If you’re looking to offer equity incentives, it’s a good idea to set up an Employee Stock Option Plan (ESOP) and get it approved by your board. A well-crafted ESOP shows investors that you’re committed to attracting and keeping top talent, which is a key factor for growth.  
 
9. Term Sheet (If Already in Discussions) 
A term sheet is a binding agreement that describes the general terms and conditions of an investment agreement. If you are already in talks with an investor, be ready to negotiate: 

  • Valuation 
  • Amount of investment 
  • Equity interest 
  • Liquidation preferences 
  • Board seats 

A startup attorney should always go through your term sheet prior to signing. 
 
10. Data Room Setup 
All these files need to be kept in a secure data room (Google Drive, Dropbox, DocSend, or a special platform like Carta or Capshare).
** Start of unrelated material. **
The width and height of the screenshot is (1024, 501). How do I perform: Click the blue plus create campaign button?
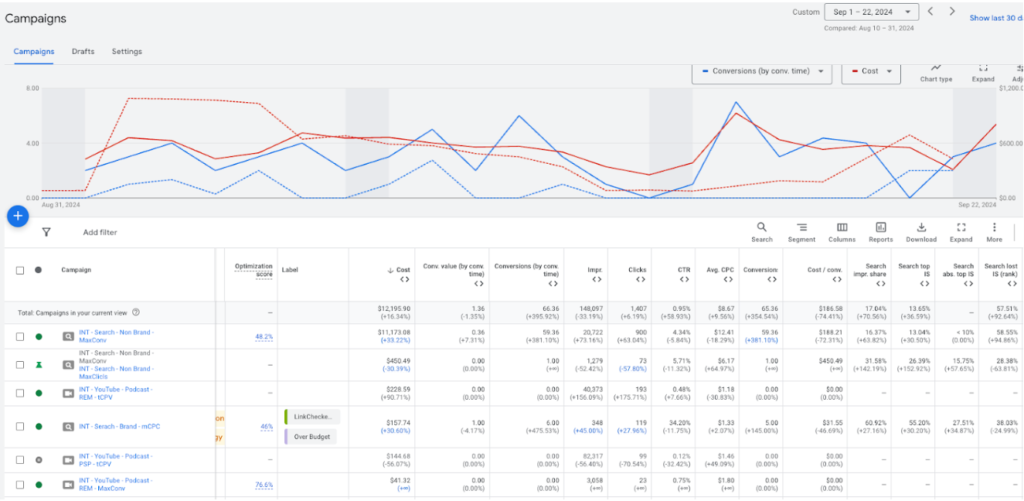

A clean, intuitive folder system displays professionalism and preparedness.  


Final Thoughts 

The process of raising startup capital is not merely a matter of selling your idea — it’s de-risking that idea to future investors. Having these legal and financial documents in hand, you’re sending one message: “We’re ready, structured, and investment ready.” 
 
It may seem daunting, but it’s worth it. A documented startup will be more likely to build investor confidence, reduce the funding process timeline, and secure terms on your terms.